EXTRACTED TEXT:
============

Which era do you think the present one most precisely parallels?
The 14th century has some remarkable parallels with our own time, but there are other interesting parallels in the two centuries before. One is the conflict between Christian and Muslim worlds, which we see reflected in the numerous crusades and counter-attacks. On both the Christian and Muslim side they were seen as religious wars and wars to ‘liberate’ the ordinary people. But, of course, then as now, there were far more complex political and economic games being played because trade and trade routes lay at the heart of these wars.
One of the things that fascinated me when I was researching the crusades for The Gallows Curse is that women had fought on the front-line on both sides in the crusades, some Christian women charging into battle on horseback in full armour. One female Christian archer had killed so many of Saladin’s men that when she was eventually killed herself, Saladin insisted her corpse should be treated with reverence, because of her courage. Women fighting in the front line is nothing new.
The other great parallels of the 13th and 14th centuries was the multiculturalism of Britain, not only were we importing food stuffs and goods from as far away as India and Africa, not to mention the lively trade in ‘mummy’ from the Middle East, we also had many different nationalities working and living in England. In fact in the 13th century there are records of a bloody sword fight between Cambridge University students, monks from the local abbey and market traders and according to the evidence at the trial, people were hurling abuse at each in six different languages.
Do you think we live in more violent times today than we did previously?
I think it is pretty similar, certainly in terms of wars, murder and hostage taking. The weapons may have changed but the bloodlust and cruelty hasn’t. The problem in the modern era is that with automatic guns if one man goes crazy he is able kill far more people than if he’d simply been armed with a sword.

============

SOURCE DATA:
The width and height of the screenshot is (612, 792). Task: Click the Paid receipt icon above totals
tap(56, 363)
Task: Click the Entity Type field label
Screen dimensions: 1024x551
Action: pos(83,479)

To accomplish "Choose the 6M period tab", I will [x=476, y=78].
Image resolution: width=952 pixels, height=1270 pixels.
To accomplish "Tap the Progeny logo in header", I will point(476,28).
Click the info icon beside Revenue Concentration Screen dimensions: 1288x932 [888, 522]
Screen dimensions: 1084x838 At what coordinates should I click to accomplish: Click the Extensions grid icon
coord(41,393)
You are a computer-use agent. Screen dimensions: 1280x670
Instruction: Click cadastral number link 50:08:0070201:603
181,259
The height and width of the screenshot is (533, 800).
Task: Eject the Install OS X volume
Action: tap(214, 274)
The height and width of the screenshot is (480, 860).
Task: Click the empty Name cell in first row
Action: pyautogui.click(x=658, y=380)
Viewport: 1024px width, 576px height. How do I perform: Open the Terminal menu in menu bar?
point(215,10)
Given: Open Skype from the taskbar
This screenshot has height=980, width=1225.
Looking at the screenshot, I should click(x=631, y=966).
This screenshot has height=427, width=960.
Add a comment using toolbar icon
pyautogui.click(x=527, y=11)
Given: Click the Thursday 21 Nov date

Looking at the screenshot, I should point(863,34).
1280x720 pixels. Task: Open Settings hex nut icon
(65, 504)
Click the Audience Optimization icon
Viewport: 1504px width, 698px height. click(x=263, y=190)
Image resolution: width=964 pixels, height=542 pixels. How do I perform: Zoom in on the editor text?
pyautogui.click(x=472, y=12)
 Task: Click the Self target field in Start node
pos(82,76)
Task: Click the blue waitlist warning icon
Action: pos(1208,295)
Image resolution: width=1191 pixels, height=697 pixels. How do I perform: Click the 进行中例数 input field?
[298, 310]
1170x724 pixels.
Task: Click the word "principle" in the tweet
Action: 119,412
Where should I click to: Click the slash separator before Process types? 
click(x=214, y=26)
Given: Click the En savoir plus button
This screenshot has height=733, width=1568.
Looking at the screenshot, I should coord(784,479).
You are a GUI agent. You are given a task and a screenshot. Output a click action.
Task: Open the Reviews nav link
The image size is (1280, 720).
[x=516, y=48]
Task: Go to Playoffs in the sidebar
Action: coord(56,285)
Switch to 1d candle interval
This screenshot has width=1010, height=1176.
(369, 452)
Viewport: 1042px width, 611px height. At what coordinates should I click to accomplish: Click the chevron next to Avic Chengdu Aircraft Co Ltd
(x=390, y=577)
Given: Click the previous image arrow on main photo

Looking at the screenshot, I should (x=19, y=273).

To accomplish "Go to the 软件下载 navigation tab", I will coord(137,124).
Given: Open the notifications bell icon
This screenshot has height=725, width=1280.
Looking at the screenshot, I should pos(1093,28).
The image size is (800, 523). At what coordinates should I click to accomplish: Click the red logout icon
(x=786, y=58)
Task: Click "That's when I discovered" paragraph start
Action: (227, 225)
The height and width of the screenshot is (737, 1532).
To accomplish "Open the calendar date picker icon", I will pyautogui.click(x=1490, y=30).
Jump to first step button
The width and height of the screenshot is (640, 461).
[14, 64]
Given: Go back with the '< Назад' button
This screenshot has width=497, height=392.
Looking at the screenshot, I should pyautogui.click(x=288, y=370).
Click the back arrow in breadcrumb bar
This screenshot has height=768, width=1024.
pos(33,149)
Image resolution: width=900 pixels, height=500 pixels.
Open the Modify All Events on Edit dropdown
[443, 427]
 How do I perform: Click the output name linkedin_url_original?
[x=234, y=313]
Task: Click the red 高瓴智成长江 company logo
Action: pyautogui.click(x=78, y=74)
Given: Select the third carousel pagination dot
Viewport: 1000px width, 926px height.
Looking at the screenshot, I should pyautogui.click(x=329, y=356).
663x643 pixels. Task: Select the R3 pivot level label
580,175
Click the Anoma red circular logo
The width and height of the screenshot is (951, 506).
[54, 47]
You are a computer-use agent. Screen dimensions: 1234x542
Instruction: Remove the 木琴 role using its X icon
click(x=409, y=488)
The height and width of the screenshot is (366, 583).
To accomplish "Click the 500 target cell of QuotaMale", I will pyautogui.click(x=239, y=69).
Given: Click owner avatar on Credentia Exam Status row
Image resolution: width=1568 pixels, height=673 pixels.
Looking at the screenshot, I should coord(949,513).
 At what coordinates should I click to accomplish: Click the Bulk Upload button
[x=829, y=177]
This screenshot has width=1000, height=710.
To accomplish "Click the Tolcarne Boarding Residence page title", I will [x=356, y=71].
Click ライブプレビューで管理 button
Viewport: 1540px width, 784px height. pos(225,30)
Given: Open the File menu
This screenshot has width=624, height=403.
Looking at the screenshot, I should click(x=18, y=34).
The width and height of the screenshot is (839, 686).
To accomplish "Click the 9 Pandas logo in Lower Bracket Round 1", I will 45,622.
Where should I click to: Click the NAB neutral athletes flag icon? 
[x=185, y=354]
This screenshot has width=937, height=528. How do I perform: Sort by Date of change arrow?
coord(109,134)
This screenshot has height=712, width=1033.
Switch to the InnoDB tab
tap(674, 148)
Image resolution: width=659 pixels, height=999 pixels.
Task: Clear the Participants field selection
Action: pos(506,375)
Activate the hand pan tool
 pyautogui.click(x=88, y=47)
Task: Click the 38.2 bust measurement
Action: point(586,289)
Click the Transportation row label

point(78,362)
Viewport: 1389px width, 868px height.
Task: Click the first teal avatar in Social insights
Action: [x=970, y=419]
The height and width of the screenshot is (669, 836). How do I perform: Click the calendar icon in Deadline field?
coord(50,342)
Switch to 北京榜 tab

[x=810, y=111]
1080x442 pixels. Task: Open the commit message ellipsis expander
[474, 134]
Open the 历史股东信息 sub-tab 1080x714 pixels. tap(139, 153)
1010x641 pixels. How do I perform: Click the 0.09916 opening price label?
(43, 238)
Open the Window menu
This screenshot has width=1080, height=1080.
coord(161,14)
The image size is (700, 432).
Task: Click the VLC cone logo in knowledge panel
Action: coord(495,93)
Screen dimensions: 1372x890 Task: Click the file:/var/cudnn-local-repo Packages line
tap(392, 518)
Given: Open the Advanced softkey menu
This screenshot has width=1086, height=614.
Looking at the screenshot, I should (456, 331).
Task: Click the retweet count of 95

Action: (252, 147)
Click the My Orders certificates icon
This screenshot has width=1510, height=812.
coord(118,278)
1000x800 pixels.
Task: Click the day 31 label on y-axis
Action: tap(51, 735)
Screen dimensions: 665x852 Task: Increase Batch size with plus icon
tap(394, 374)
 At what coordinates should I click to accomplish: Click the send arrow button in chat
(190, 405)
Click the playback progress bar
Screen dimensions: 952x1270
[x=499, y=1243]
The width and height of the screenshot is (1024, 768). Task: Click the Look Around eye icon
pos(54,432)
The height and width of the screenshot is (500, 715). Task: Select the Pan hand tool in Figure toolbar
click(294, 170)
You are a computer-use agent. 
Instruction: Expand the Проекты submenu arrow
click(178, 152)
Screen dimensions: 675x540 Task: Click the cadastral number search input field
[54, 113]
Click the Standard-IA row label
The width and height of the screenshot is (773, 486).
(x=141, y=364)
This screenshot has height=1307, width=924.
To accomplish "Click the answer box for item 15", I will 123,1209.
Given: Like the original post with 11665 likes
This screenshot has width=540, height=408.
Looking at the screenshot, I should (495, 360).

============

ASSIGNMENT: Write the next part of the interview comparing medieval times with the present, picking up after its last answer. The lines have nothing to do with this.

ANSWER FOR THIS EXERCISE:
In the Middle Ages, punishments were severe, flogging, mutilation or execution for offences such as theft. For example on the pilgrimage ship if you struck fellow passenger and drew blood your hand was cut off. If you killed him, you would be bound to his corpse and flung overboard. There was probably no escaping justice in the confines of a ship, but on land these punishments didn’t have great effect on the crime rate, because unless you were caught red-handed, the chances of being arrested were low.
Some of wealthier members of society did seem to get away with a lot. Six of the seven sons of John de Folville, who owned lands in both Leicestershire and Rutland were known to have committed at least three murders, numerous rapes and made a good living from robbing travellers. In 1331, four of the brothers were paid £20 by the Canon of Sempringham and a monk to destroy a watermill owned by a man that the clerics had a grudge against. The brothers were declared outlaws, but always managed to escape capture and were pardoned by the king in a general amnesty.
They continued to commit robberies, stealing £200 worth of goods from the merchants of Leicester and kidnapping Sir Richard Wylughby for ransom, before their ringleader, Eustace, was knighted for his services to the crown. Maybe we couldn’t quite get away with this in Britain today, but I think there are still quite a few countries where you could find a modern parallel.
Thank you so much for interviewing me and asking such thought-provoking questions. Much appreciated.
Thank you Karen for a great and informative interview.